For many, working in a lab, day in and day out can be pedantic. But for the R&D team at this Biotech startup, they’re motivated by an ambitious goal and a hunger to go beyond just what their roles demand.
Daniel Seet’s career seemed laid out for him even before he completed his Chemical Engineering degree. Like most graduates of the four-year course at the National University of Singapore (NUS), he expected to land a job in the oil and gas industry.
But in his third year, a module on drug delivery changed everything. “It was only after I took (the class) that I saw how research and development (R&D) could lead to the invention of new drug products that benefit millions every year,” he said. “I really wanted to be at the ground level of something new, something exciting.”
He ended up doing a research stint with his professor, who had been collaborating with a Singapore biotech startup. Daniel was hired as a full-time research engineer after he graduated in 2016. Two years later, the startup was acquired and became fully integrated as Allay Therapeutics.
Today, Daniel leads the startup’s Research & Development team in their Singapore office – a small team of independent and motivated individuals working to develop a pipeline of drug products.

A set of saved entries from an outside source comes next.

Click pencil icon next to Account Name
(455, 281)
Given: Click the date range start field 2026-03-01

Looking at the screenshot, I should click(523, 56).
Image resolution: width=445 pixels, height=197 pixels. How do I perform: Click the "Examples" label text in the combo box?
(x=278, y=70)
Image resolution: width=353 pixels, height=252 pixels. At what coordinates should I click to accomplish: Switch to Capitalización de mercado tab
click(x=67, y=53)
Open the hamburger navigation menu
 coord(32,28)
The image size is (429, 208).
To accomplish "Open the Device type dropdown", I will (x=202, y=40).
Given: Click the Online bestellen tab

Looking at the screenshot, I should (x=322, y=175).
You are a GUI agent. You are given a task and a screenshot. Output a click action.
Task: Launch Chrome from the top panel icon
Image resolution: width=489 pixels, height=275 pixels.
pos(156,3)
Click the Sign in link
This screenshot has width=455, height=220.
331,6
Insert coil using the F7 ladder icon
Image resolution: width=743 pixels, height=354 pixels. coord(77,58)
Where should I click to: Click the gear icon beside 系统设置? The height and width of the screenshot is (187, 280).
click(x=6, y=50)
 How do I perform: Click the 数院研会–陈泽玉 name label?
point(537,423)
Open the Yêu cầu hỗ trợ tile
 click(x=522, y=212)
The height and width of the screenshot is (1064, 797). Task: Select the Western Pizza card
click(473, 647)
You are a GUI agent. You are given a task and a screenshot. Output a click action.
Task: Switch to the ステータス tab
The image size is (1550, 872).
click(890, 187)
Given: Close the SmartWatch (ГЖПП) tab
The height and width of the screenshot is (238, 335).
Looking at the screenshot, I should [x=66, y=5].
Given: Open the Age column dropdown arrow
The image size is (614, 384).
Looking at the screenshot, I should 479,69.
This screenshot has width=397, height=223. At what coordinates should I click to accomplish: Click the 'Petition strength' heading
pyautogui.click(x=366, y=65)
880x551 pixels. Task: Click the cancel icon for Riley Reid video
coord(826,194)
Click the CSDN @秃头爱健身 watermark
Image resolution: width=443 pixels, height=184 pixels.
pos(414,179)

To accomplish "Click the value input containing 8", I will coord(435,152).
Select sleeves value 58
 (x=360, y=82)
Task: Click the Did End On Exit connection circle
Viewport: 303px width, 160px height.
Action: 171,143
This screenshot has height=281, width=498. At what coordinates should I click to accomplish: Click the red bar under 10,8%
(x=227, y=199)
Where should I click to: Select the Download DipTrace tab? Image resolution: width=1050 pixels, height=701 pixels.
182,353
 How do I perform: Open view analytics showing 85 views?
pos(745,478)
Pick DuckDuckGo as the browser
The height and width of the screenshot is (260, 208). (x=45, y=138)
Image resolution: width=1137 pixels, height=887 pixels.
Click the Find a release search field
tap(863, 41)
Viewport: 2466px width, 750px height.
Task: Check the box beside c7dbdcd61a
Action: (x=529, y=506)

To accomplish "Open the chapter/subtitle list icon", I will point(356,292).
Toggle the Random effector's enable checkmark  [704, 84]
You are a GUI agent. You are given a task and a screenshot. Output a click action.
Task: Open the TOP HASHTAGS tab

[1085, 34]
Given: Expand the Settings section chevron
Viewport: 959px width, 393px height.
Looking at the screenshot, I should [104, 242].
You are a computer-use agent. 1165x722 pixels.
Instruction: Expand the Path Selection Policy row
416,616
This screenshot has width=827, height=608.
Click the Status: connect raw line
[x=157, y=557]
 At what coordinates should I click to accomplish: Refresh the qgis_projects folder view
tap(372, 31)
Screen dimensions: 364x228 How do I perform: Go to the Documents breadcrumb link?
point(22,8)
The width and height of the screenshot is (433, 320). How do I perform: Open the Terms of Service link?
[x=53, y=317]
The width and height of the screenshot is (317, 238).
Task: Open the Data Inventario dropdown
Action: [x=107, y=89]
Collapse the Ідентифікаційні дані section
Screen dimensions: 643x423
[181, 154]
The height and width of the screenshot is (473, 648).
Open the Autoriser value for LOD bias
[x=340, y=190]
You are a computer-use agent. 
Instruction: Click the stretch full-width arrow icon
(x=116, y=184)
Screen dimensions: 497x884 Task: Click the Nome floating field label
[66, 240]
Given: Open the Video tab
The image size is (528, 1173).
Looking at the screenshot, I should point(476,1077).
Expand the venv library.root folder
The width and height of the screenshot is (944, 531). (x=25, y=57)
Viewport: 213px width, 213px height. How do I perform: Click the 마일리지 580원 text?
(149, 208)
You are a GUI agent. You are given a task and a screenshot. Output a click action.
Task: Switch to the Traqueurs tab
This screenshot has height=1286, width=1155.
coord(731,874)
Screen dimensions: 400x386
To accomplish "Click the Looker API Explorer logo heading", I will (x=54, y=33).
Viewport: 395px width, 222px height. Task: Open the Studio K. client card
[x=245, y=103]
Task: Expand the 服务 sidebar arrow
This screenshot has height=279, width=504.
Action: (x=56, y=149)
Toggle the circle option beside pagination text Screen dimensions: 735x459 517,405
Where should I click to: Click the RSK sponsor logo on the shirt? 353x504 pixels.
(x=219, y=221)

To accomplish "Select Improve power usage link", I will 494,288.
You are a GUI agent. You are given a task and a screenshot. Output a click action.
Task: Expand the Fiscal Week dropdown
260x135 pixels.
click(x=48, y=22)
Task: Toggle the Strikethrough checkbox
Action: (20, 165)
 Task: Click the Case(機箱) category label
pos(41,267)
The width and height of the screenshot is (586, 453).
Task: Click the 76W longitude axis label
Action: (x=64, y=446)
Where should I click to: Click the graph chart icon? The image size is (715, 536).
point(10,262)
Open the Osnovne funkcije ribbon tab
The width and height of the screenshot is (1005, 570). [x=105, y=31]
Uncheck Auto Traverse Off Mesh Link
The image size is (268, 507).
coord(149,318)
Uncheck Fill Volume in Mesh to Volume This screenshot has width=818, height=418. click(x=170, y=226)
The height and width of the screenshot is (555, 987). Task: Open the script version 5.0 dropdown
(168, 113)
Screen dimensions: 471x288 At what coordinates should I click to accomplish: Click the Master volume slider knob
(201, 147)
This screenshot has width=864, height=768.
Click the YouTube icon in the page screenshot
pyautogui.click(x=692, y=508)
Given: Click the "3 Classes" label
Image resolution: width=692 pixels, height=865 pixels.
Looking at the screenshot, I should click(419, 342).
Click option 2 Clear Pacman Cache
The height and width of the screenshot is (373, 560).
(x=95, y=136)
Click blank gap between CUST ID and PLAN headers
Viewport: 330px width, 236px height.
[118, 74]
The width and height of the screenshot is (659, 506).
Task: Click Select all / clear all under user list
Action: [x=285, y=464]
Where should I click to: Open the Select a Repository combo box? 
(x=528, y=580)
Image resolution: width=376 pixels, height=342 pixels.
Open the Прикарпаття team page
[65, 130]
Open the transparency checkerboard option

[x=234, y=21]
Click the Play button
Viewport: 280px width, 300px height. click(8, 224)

Daniel with his team at the office pantry.
“In a startup, I feel that I can very easily see my contributions in a very tangible way across different departments,” said Daniel. “I thrive in an environment where I get to see how my actions and how the hard work that I do on a day-to-day basis contributes to the bigger picture.”
Healing more safely
Allay Therapeutics’ mission is to help people find safer ways of managing pain after surgery. Headquartered in California, it creates “ultra-sustained” local anaesthetic products, where the pain reliever is released over a longer period.
Typically, opioids are given to post-surgery patients to manage pain. However, these substances come with a high risk of dependence and globally, opioid addiction has destroyed families, shattered communities and is now considered an epidemic.
Allay aims to provide a better way of alleviating pain. It integrates non-opioid local anaesthetics together with their innovative controlled-release platform to achieve a slower and more extended release of pain medication. The sustained release means that patients do not have to return to hospital so often for new medication. It also speeds up recovery, with patients being able to go for rehabilitative therapy sooner.
“I wanted to be on the ground and build something exciting and new,” said Daniel, who started as a formulation engineer working on creating new drug products, and is now senior manager of R&D. Allay has labs in various countries, with its Singapore lab responsible for developing its drug product pipeline and improving the new technology till it is ready for clinical trials.
One product Daniel is particularly proud of is an implant called ATX101, which provides sustained pain management for people who have undergone total knee replacement surgery. The Singapore team worked on the drug product in its early stages before transferring it to its sister team in the US to bring it to clinical trials.